When you reach the line that contains "Where should I" below, transcribe it and each line after it word for word to the end of the records, omitting pictures.

►

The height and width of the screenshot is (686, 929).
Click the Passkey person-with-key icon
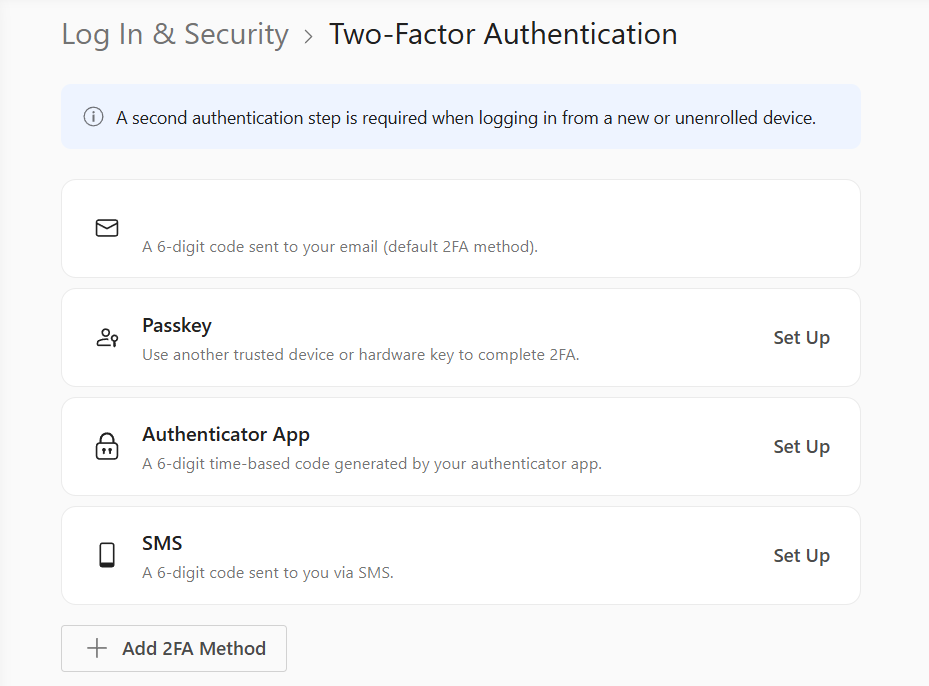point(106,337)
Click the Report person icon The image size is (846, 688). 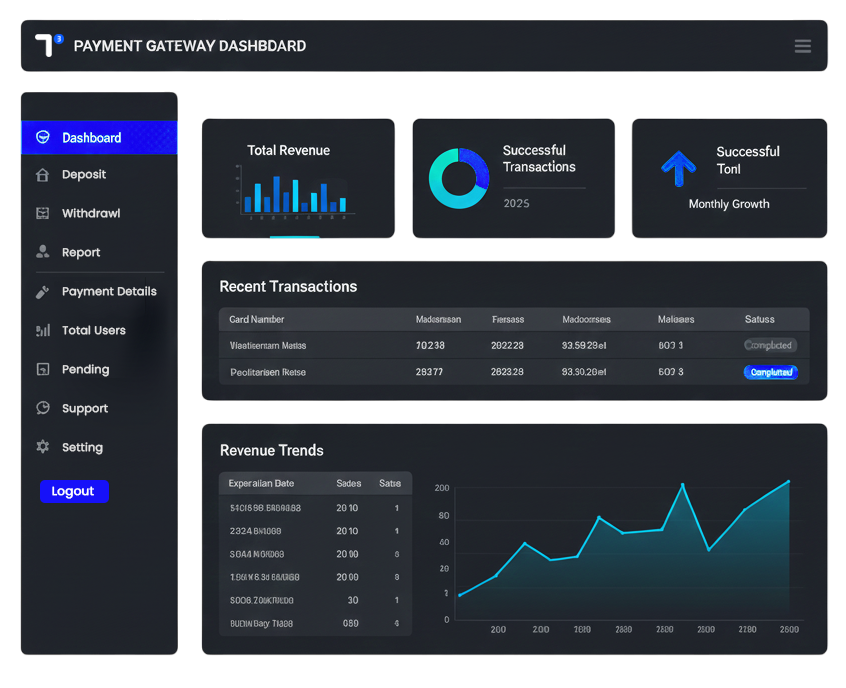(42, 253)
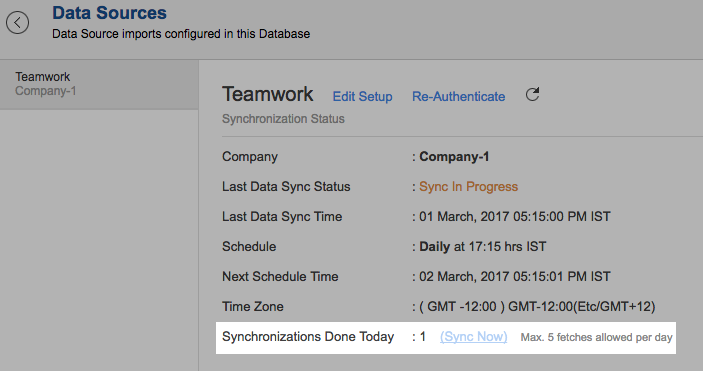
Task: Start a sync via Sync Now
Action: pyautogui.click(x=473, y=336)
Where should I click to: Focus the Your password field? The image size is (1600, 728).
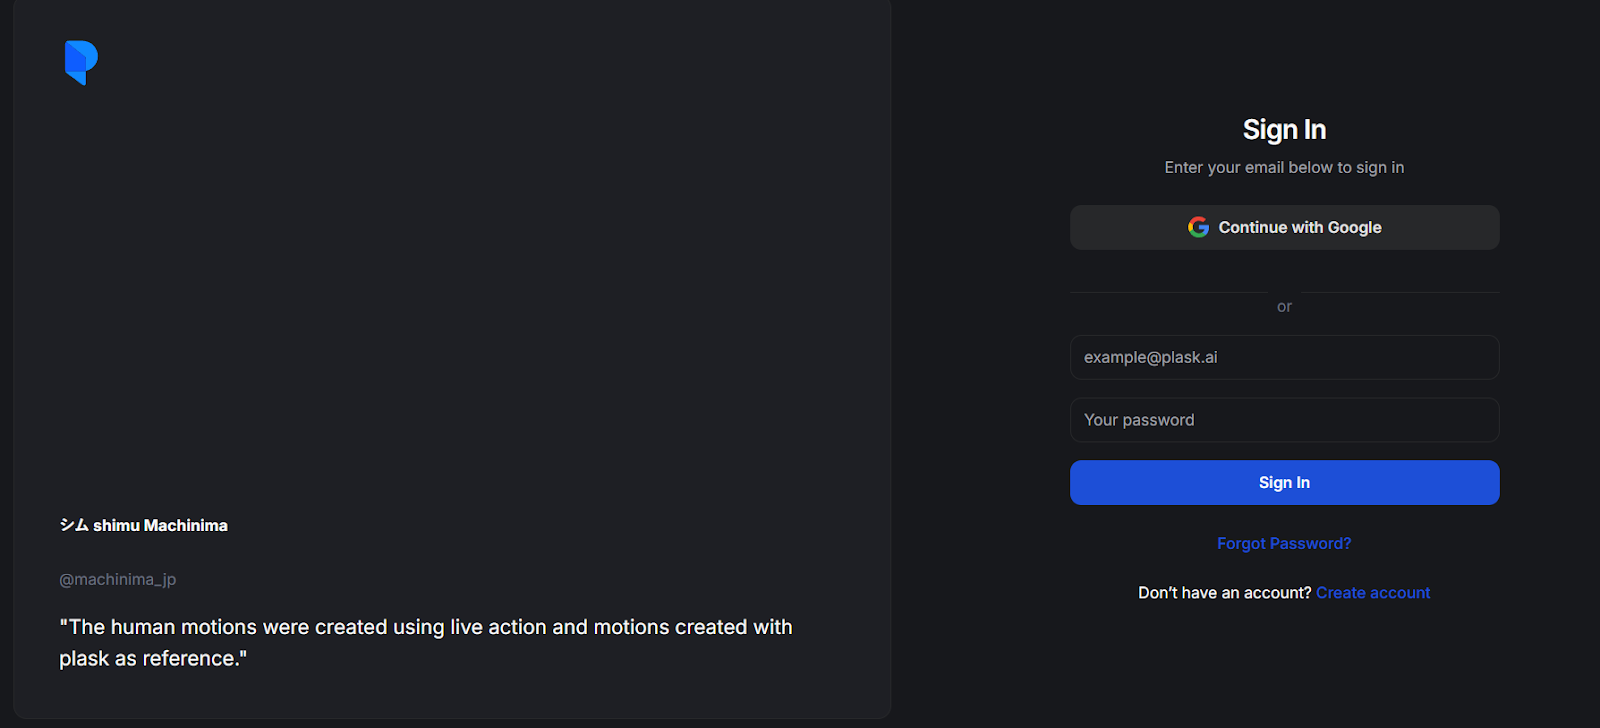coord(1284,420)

◄

RESULT:
Where should I click to: Focus the Your password field? The image size is (1600, 728).
coord(1284,420)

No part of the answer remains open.